Stroke risk is also slightly higher in women who use combined HRT, although this risk can be reduced by using oestrogen delivered through the skin in the form of gels, patches, or sprays rather than tablets taken by mouth and is also similarly affected by the factors mentioned above.

Myth: HRT results in blood clots

Fact: HRT gels or patches pose no additional significant danger. However, there is a small chance that taking HRT orally can increase your risk of blood clots. Your risk is larger if you also have other risk factors like obesity or a history of blood clots. Less than two blood clots are predicted to form for every 1,000 women using HRT for about seven years. Blood clot risk can be effectively decreased by maintaining a healthy lifestyle and using oestrogen as a gel, patch, or spray (via the skin).

Myth: HRT can postpone menopause.

Fact: While HRT cannot delay or stop menopause, it can ease unpleasant symptoms and help a person feel more normal again. Menopause is unavoidable, but for many people, therapeutic choices like HRT can make the menopause more tolerable. HRT can also provide treatment or protection from some of the complications of menopause including increased cardiovascular and osteoporosis risk.  It can also help protect from adverse skin and hair changes due to oestrogen deficiency.

Myth: HRT shouldn’t be started at a young age.

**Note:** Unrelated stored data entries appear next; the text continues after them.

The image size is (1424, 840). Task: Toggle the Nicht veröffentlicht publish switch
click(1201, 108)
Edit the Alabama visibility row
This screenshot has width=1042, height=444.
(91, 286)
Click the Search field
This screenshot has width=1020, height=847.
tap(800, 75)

Fact: HRT is primarily used to alleviate the crippling symptoms of menopause in women of all ages. Women who have early menopause or who have undergone oophorectomy (ovaries removed) are strongly advised to take HRT. Because such women are at a greater risk of developing illnesses like heart disease or osteoporosis. HRT will assist you to restore the hormones your body would normally produce until the natural age of menopause (about 51 years). However, many women choose to take it for longer because of the ongoing benefits to their wellbeing and quality of life.

Myth: HRT can result in womb cancer.

Fact: Oestrogen coupled with sufficient progesterone as combined HRT mitigates the risk of womb cancer. However, oestrogen-only HRT can raise the risk, which is why it is only used in women without wombs or womb lining tissue (those who have undergone hysterectomy and do not have known endometriosis). Women with a womb or womb lining tissue must take oestrogen with progesterone as without this, there is an increased risk of womb cancer.

Myth: Wait until you have significant menopause symptoms before consulting a doctor about hormone replacement therapy.

Fact: HRT can drastically improve quality of life that can be disrupted by perimenopausal symptoms. No symptom is minor as any symptom can hamper a woman’s well being. HRT is the best treatment for symptom control for most women. The benefits of protecting against heart disease and maintaining bone health are best seen with starting HRT use in perimenopause. So, women are encouraged to consider HRT as soon as they start to experience symptoms.

Myth: HRT is less effective at preventing fractures than vitamin D and calcium supplementation.

Fact: The oestrogen in HRT has been shown in numerous studies to be quite successful in preventing bone fractures, combating osteoporosis, and treating brittle bones, which affect one in four women over 50. Studies have shown that while maintaining a balanced diet is vital, vitamin D and calcium supplements do not seem to prevent fractures. The hormone, however, aids in increasing bone density and strength.

Myth: Regardless of age, HRT can only be used briefly.

Fact: Women can use HRT for as long as necessary at the lowest dosage needed as long as there are at least annual reviews to reassess benefits and risks. HRT should not be discontinued for younger women before age 51.

In conclusion, like many medications and treatments, HRT has advantages and disadvantages but for most women the benefits usually far outweigh the risks. It’s crucial to discuss your symptoms and medical history with your healthcare practitioner to determine what would work best for you and empower you to handle these hormonal changes with confidence for the best quality of life.